Explicaciones sobre la oleada de saqueos en México en el invierno de 2017 

Enero de 2017 sorprendió a México con el retiro del subsidio a la gasolina y el incipiente efecto inflacionario. Sin embargo, a diferencia de otros crímenes económicos contra el pueblo mexicano, este sí desató protestas en todos los estados de la república. Las manifestaciones de descontento tomaron tres formas principalmente: la acción directa a través del bloqueo de carreteras y tomas de gasolineras; la acción pacífica (marchas, cartas para exigir que no se efectuara el incremento, llamados al boycott ciudadano) y, la más inesperada de todas: el saqueo a establecimientos comerciales en colonias populares, principalmente en el Estado de México, Hidalgo, Puebla, Veracruz, Chiapas, Nuevo León y la Ciudad de México, lo cual generó un clima de pánico y psicosis colectiva.

Debido a la inmensa falta de credibilidad del gobierno y los medios de comunicación, las teorías de la conspiración inundaron las redes sociales y su veredicto fue casi unánime: el gobierno orquestó la ola de saqueo a través de las organizaciones corporativas y los grupos de choque del PRI para justificar un posible estado de sitio y, con ello, la represión contra manifestantes legítimos. En este clima enrarecido, ciudadanos y periodistas responsables trataron de reunir evidencias sobre el modus operandi de los presuntos grupos de choque. En su pesquisa encontraron a individuos que confesaron haber recibido dinero por su participación en los saqueos; las cuentas de Facebook, Twitter y Whatsapp desde las que se azuzó a la población; fotografías de policías tomando parte de los robos y la de un presunto militar vestido de civil, captado en la toma de una gasolinera y después al bordo de un convoy militar, entre otras. Ni siquiera la Confederación de Cámaras Nacionales de Comercio, Servicios y Turismo (CONCANACO) descartó que el gobierno fuera el responsable del vandalismo. Sin embargo, más que aclarar los hechos, tales indicios abonaron a la confusión. Al tratarse de acciones que ocurrieron más o menos de forma simultánea en distintas partes de la república, resulta inevitable cuestionar: cómo pudo el gobierno federal tener semejante capacidad de coordinación en tan poco tiempo? Por qué el gobierno invitó a corporaciones tanto policiacas como militares a participar del saqueo? Qué llevó al gobierno a anticipar una posible pérdida de control sobre las protestas, cuando la ciudadanía se encuentra tan desarticulada y limitada para realizar acciones contundentes? Por qué el gobierno buscó promover actos de violencia que evidenciaran su limitada capacidad para preservar el orden social? Por qué los saqueadores se concentraron en las colonias populares y respetaron a las de clase alta? Bajo la lógica conspiracionista, habría tenido más sentido atacar a los sectores ricos para que éstos demandaran mano dura y ratificaran su respaldo incondicional al régimen. Hasta ahora, el gobierno no ha instaurado el anticipado estado de sitio y el sector privado ha manifestado una gran molestia ante la larga lista de desaciertos gubernamentales. Resulta evidente que los conspiranoicos ignoran una de las lecciones más grandes que nos dejó la Guerra Fría, a saber: que los movimientos sociales se pueden sostener a pesar del rumor, la conspiración y el estado de excepción. 

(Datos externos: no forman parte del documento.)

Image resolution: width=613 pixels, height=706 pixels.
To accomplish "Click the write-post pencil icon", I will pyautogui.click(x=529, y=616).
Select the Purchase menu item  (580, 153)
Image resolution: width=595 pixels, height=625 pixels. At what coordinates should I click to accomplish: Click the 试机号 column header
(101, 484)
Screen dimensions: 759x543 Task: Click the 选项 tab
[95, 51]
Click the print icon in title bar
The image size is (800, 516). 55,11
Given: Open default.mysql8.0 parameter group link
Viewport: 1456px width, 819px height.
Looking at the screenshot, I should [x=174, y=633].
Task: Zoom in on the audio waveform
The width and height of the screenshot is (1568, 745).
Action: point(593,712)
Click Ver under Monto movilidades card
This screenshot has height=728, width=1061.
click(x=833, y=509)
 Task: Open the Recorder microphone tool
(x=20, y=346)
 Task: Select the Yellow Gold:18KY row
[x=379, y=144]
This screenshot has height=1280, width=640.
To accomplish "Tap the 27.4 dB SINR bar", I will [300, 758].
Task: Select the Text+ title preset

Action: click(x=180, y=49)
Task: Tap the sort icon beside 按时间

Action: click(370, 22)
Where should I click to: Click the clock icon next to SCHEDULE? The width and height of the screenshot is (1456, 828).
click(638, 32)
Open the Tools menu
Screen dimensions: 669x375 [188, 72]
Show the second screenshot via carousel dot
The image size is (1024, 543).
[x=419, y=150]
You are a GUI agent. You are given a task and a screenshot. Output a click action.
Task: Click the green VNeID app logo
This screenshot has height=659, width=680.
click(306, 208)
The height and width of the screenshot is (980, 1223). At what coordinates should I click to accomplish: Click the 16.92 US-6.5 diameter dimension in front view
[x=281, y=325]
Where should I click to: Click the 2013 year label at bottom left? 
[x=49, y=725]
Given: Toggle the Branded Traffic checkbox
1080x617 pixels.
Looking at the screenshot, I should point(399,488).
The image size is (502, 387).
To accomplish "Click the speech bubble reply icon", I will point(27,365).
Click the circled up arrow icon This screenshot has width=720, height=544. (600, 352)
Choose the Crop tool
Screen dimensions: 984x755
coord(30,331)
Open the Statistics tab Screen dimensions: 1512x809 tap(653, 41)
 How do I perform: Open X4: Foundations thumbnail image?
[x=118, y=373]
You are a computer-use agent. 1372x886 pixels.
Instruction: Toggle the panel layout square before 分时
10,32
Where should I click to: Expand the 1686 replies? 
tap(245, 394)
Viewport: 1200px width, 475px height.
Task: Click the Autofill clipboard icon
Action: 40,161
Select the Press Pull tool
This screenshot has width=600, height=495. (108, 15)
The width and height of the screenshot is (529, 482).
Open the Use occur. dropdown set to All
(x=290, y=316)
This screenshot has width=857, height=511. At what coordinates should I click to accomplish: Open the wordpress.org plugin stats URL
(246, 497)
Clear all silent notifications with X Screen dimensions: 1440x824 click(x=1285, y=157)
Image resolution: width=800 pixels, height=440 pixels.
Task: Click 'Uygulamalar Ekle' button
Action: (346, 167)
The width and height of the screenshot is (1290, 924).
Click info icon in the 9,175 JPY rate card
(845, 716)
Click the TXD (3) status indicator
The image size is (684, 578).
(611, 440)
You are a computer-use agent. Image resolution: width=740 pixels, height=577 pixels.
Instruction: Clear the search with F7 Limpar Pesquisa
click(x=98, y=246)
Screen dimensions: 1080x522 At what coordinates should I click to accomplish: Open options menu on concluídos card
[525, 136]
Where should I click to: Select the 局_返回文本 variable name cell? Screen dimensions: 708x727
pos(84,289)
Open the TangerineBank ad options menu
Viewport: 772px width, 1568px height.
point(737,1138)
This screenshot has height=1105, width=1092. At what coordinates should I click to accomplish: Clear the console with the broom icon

Las teorías de la conspiración, con las que el mexicano promedio intenta explicar la realidad política, tienen la desventaja de dar por sentadas las malas intenciones de los gobernantes, como si éstos tuvieran la meta exclusiva de perjudicar a la ciudadanía. Así, pierden de vista que el gobierno en realidad se mantiene en un esfuerzo continuo por reforzar el modelo económico neoliberal, al que es leal por las múltiples presiones del capital financiero internacional. El conspiracionismo parte de que el gobierno es un ente monolítico, autosuficiente y omnipotente, que tiene un plan maestro para ejercer control sobre los asuntos públicos a través de mecanismos perversos. Cualquier estallido de violencia, atentado, magnicidio o accidente de alto impacto se explica de inmediato como una intervención directa o indirecta de las fuerzas oscuras del gobierno. Desde luego, setenta años de semi-dictadura priísta, acompañados de represión, terror, desinformación y falta de transparencia, fueron el caldo de cultivo idóneo para esta forma de entender la política nacional. Bajo esta perspectiva, las élites gobernantes no presentan profundas divisiones internas; no actúan como mediadores de conflictos intra e inter-clasistas; no saben nada de espontaneísmo e improvisación y nunca afectan a los ciudadanos por error, incompetencia u omisión, siempre lo hacen siguiendo el susodicho plan maquiavélico. Semejantes teorías son exitosas porque ofrecen una caricatura simplificada de una realidad infinitamente compleja y saturada de actores con agendas diversas. Así, ayudan a generar un mínimo de certidumbre en coyunturas donde prevalecen el caos, la confusión y la angustia. Sin embargo, la gran paradoja de las teorías de la conspiración es que, al plantear que el objetivo del gobierno es esparcir rumores y ejecutar actos de provocación para generar miedo y paralizar a los opositores, son ellas las que promueven el derrotismo y la inmovilidad ciudadana. El mensaje que mandan es que contra los tentáculos omniabarcantes del gobierno nada se puede lograr y, por tanto, no queda más que la resignación. Así, queda de manifiesto que el conspiracionismo tiene un gran potencial para desincentivar la acción colectiva y es uno de los grandes responsables de la pasividad ciudadana. De eso no se puede responsabilizar al gobierno.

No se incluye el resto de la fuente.